Saving money probably ranks right up there with joining a gym in people’s lists of New Year’s Resolutions, hopefully though now we’re in February, that determination hasn’t faded. The good news is that there are lots of ways to go about saving money which are much less effort than sweating it out in a gym. Here are 7 of them.
Write down your savings goals and put them somewhere very visible
Admittedly this isn’t a money-saving technique per se, but it can help to keep you on track. It can be a whole lot easier to take action to save money when you can see how it helps to move you towards a goal. You could even create tickboxes and/or a graph to track your progress.
Downsize your mobile
Think hard about how you really use your mobile and what you actually need before buying a new phone at all and if you do decide you need an upgrade, look carefully at how to get the best value for your purchase. You may very well find that buying a mobile yourself and going for a SIM-only deal, or even PAYG, works out cheaper (and more flexible) than taking out a new (2 year) contract.
Buy a water filter (and a SodaStream)
This one depends on where you live but if you’re one of the many people in the UK who lives in a hard-water area and you are currently buying bottled water because you find it more pleasant to drink, then ditching shop-bought water for home-filtered water will be good for both your wallet and the environment. Regardless of where you live, if you like bubbles in your water then a SodaStream will add them at home, saving you money and cutting down on plastic.
Rationalise your coffee
If you really want to save money then ditching coffee-shop coffee for home-brew is the best way to go. If, however, that’s one step too far for you, then at least ditch the takeaway cups (which, generally speaking, are neither recycled nor recyclable, in spite of what may people think) and take your own to a shop which offers a discount to customers who bring their own mug.
Take advantages of libraries (going digital)
Again this will depend on your habits and where you live, but if you like reading then save space and money by only buying your favourite books to keep at home and picking up casual reading from your library. Some libraries are now also offering the opportunity to borrow ebooks and digital audiobooks (as opposed to the ones on CD). Many libraries also offer a selection of audiobooks on CD, music CDs and DVDs. Why buy them when you can borrow them for free?
Ditch the gym membership (and buy a bicycle and/or some workout DVDs)

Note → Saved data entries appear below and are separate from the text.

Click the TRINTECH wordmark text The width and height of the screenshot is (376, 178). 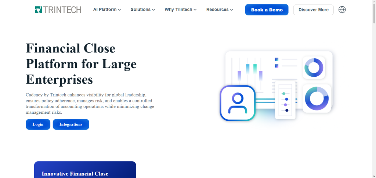62,10
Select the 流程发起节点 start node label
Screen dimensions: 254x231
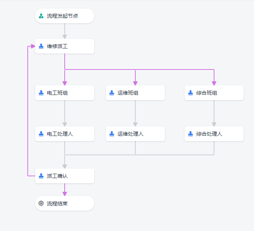click(62, 16)
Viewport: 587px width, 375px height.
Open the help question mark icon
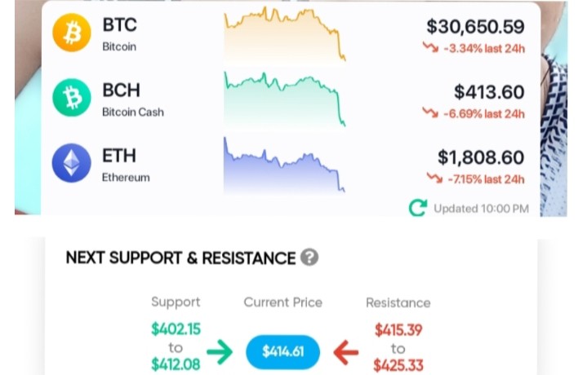pos(309,258)
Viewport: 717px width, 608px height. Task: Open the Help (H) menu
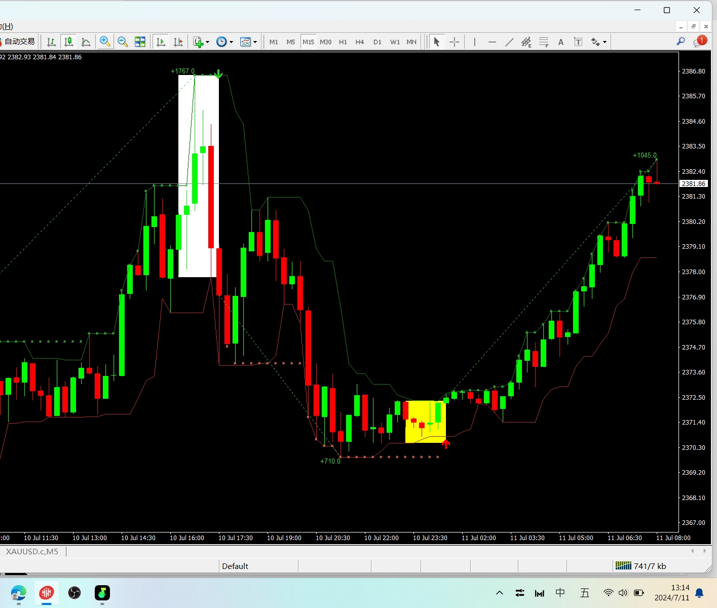(7, 26)
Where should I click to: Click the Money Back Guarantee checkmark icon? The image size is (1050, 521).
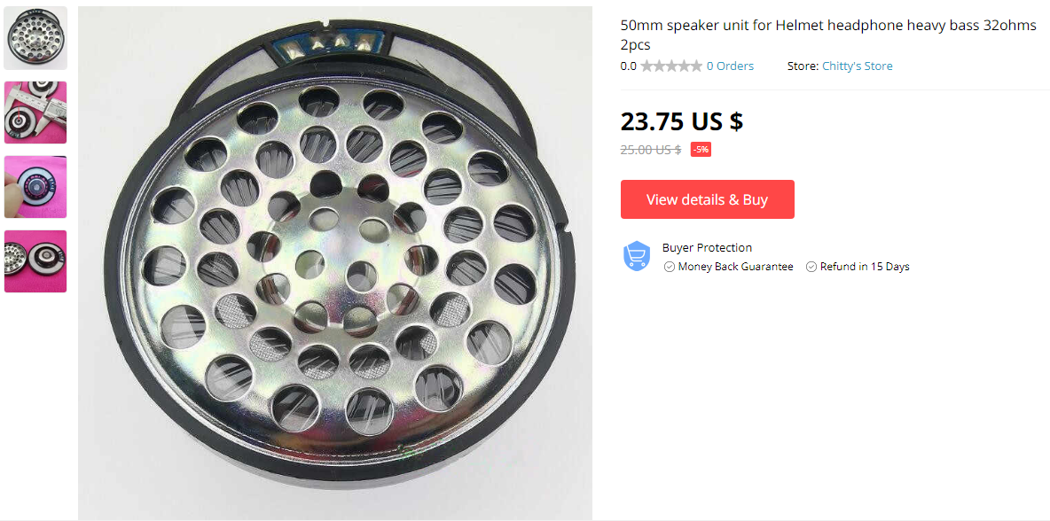669,267
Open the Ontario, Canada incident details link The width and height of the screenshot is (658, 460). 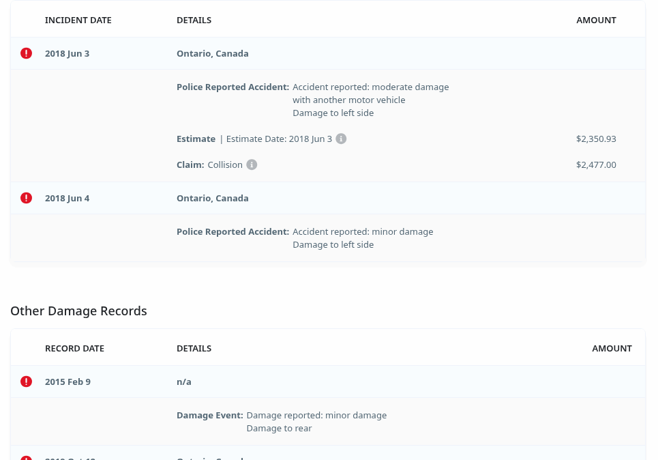pyautogui.click(x=212, y=53)
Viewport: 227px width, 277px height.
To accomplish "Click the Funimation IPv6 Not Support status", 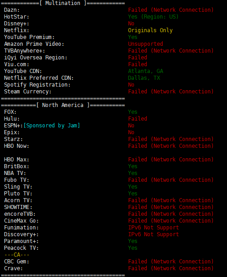I will pos(153,228).
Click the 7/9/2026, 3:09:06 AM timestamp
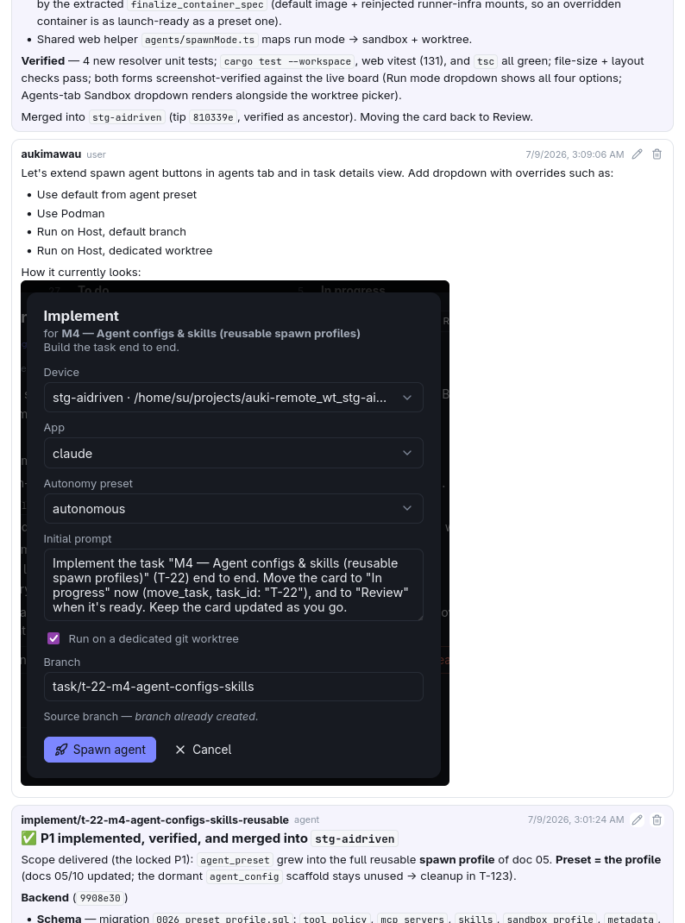The height and width of the screenshot is (923, 685). (575, 154)
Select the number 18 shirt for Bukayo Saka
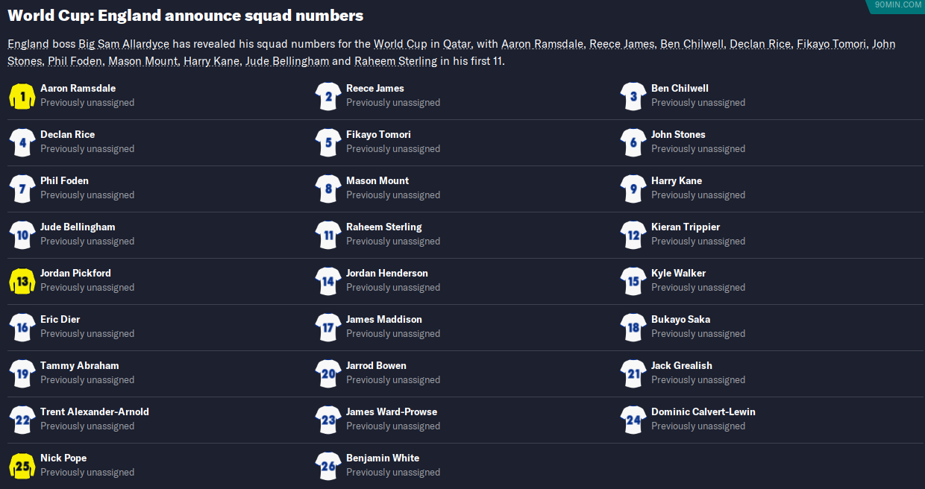The image size is (925, 489). pos(633,327)
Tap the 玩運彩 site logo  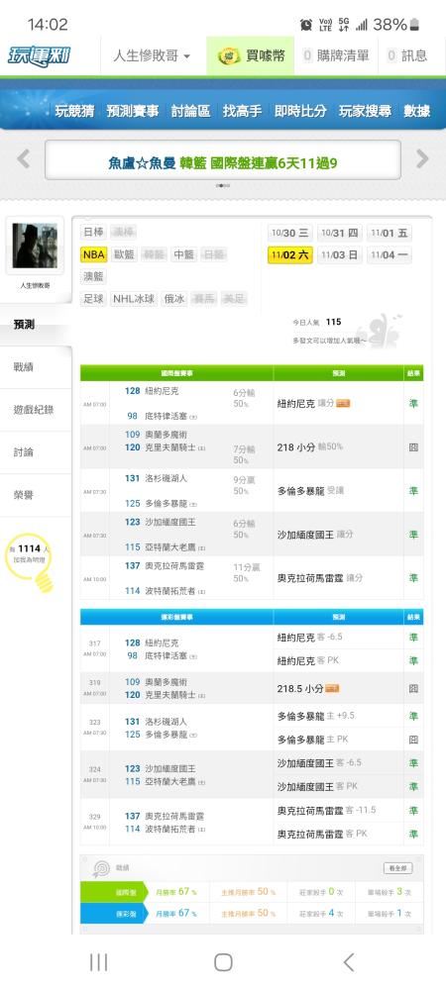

If you really are going to the gym regularly and it’s the only practical way for you to practice your favourite form(s) of exercise and/or you really enjoy the social scene, then fair enough. If, however, you’re paying a monthly subscription for facilities you hardly ever use then it’s time to stop kidding yourself and ditch it. Instead of spending money on a gym subscription, you could buy yourself a bicycle, which could also provide some handy transport and/or some workout DVDs.
Do more cooking
Take a look at the price of a basic sandwich such as cheese or egg mayonnaise. Then think about how much the ingredients costs (even at retail prices, before volume discounts). Yes, there will have been a cost for labour, but making a standard sandwich is hardly a highly-skilled job and yes you’ll have to add on a bit for packaging and transport, but even so, it’s hard to avoid the impression that shop-bought sandwiches are usually extremely expensive for what they offer. Similar comments apply to ready-meals and other convenience foods.